Monday 1 June 2009

Admit it! We can't afford excellent buildings


Freddie Cohen confuses me. He talks the talk about wanting architectural excellence for Jersey, but, when it comes down to it, he both approves glass and concrete monstrosities for landmark sites and turns down the chance to get a Quinlan Terry neo-classical masterpiece on another one.

To be honest, Jersey does not have a very deep tradition of fine architecture to draw on, anyway. Victoria College, St Thomas’s Church, a few 1,1,(k) mansions and that is about it. I am not saying that there is not a good deal of historical interest in our other principal buildings, but they lack the combination of artistic magnificence and engineering excellence that makes great architecture great.

Walking around central London on holiday last week, I was able to look up and around at the splendour of so many of the buildings there, and appreciate it in a way I could never spare the attention to, when I used to drive around there years ago. In particular, many of the big Nineteenth Century buildings make the more recent stuff rising around them look somewhat shoddy.

Of course, 19th Century building styles reflected both a wealth that is now sadly behind us, and a degree of social inequality that is sadly threatening to creep back. The packed rows of cramped two-up-two-down terraced cottages in London’s back streets are no better than those in St Helier, and for the same reason; they were built to rent to the people who did not matter. However, when it came to building for the collective public, rather than its individual members, a different ethos used to prevail. The Natural History Museum, The Houses of Parliament, The War Office, even the main theatres have a harmonious fractal quality of well proportioned structures composed of neat and pleasing sub-units down to fine detailing. These are deliberately impressive structures glorying in the abilities to both afford and build them, and successfully meant to serve the following generations for centuries to come. Even the old County Hall, from the lean years following the First Wold War, was built both sturdily and with a visual presence. Although it has outlived its original purpose, the excellence of its structure continues to provide premises to a variety of tourist enterprises; hotels, exhibitions, shows and restaurants.

In the bankrupt turmoil of the Twenty-first Century, the labour-intensive beauty of Gothic architecture is an indefensible extravagance for public buildings. With money tight, down-to-a-price has to be the general principle, not up-to-a-standard, although, for buildings whose purpose is likely to endure for centuries, such as schools, it may be a false economy not to build similarly enduring structures, using proven classic techniques and materials.
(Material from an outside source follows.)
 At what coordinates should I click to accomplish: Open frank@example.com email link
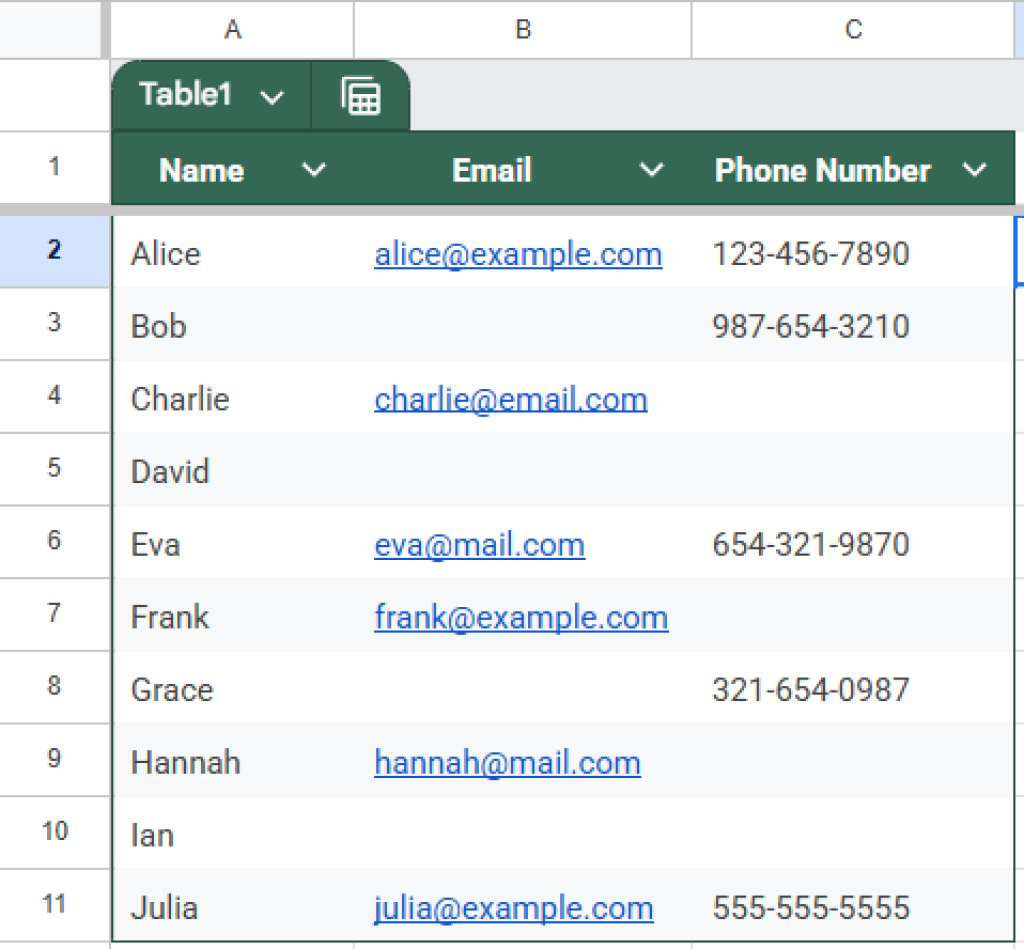521,617
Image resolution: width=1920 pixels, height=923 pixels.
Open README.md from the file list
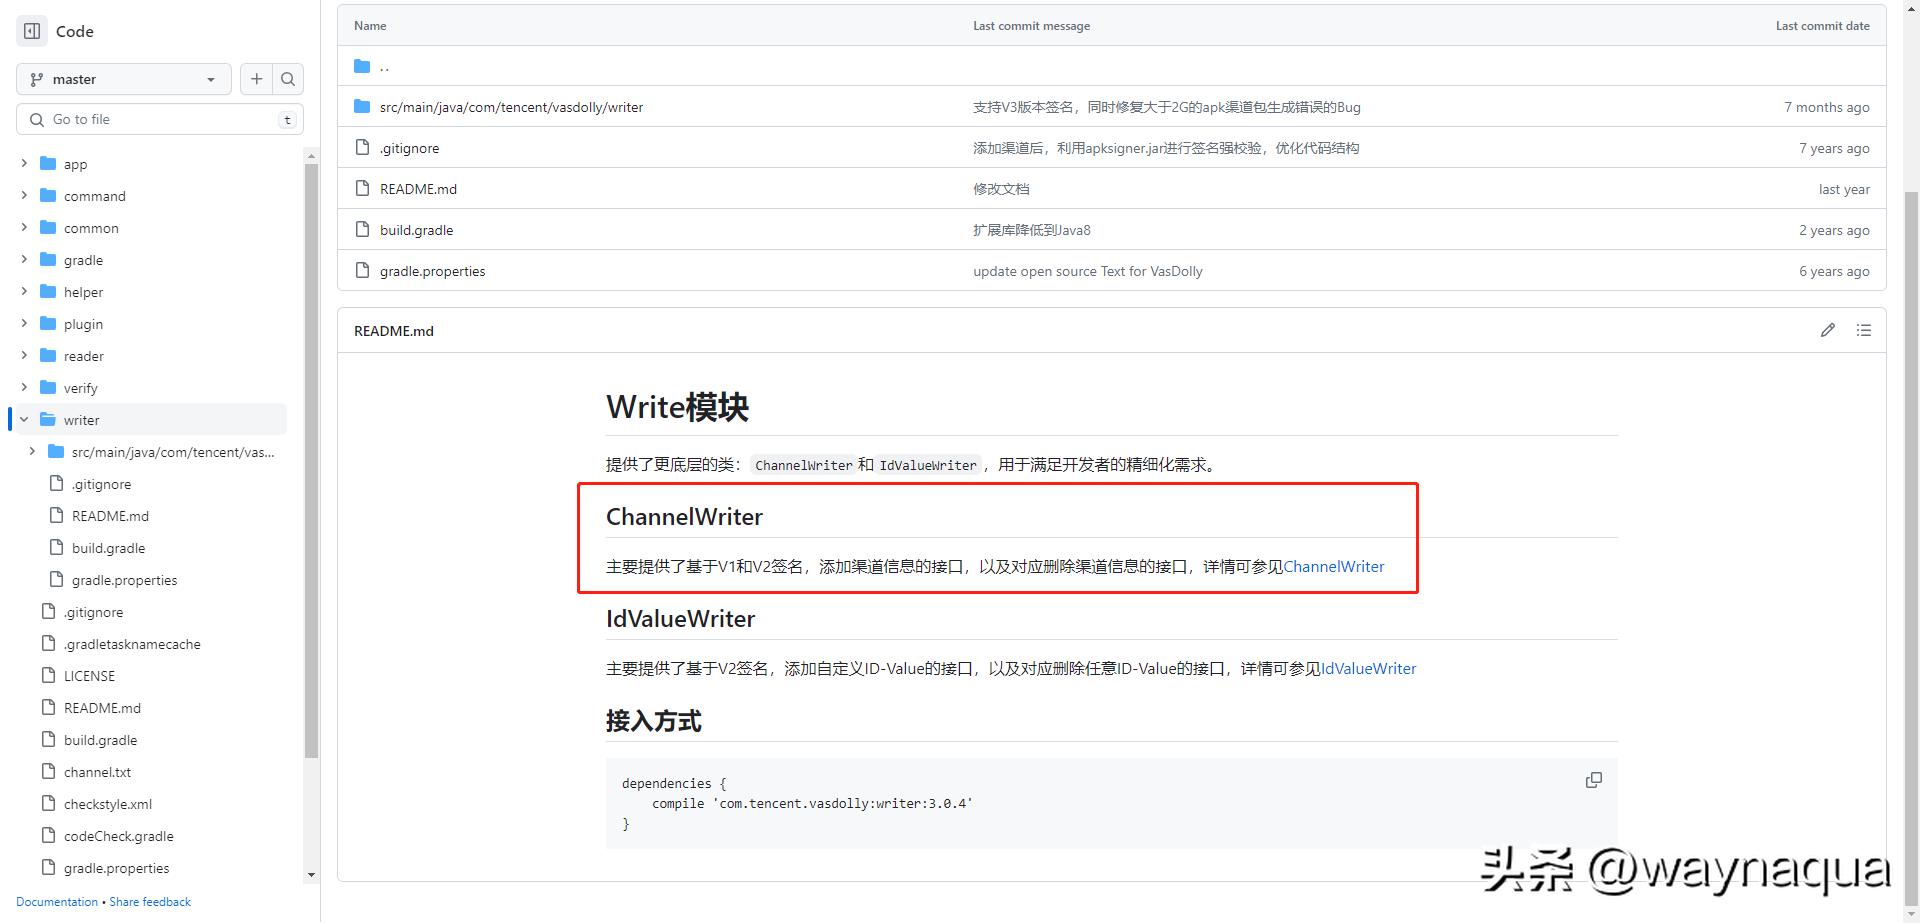(418, 188)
If excellence cannot be on the menu, however, perhaps we should have no empty boasting about the supposed quality of our built environment. A sober admission, that times are hard and this is all that we can have, would be more appropriate.

2 comments:

TonyTheProf said...

There are some nice Victorian terraced houses around the Havre de Pas area, the Crescent, the cod houses in St John, Trinity etc.

Anonymous said...

I can not recall worse decisions at Planning since cohen started,he clearly fancies himself as an officionado of architecture, could he be more wrong,Le petit fort St.Ouen, el tico,Portelet appartments,on and on,his questionable relationship with Sir whatshisface McCormick is ill judged or he is even more easily fooled than I thought, this environmental Hooliganism must be halted,,cohen out ,you are damaging a place that you are a guest in.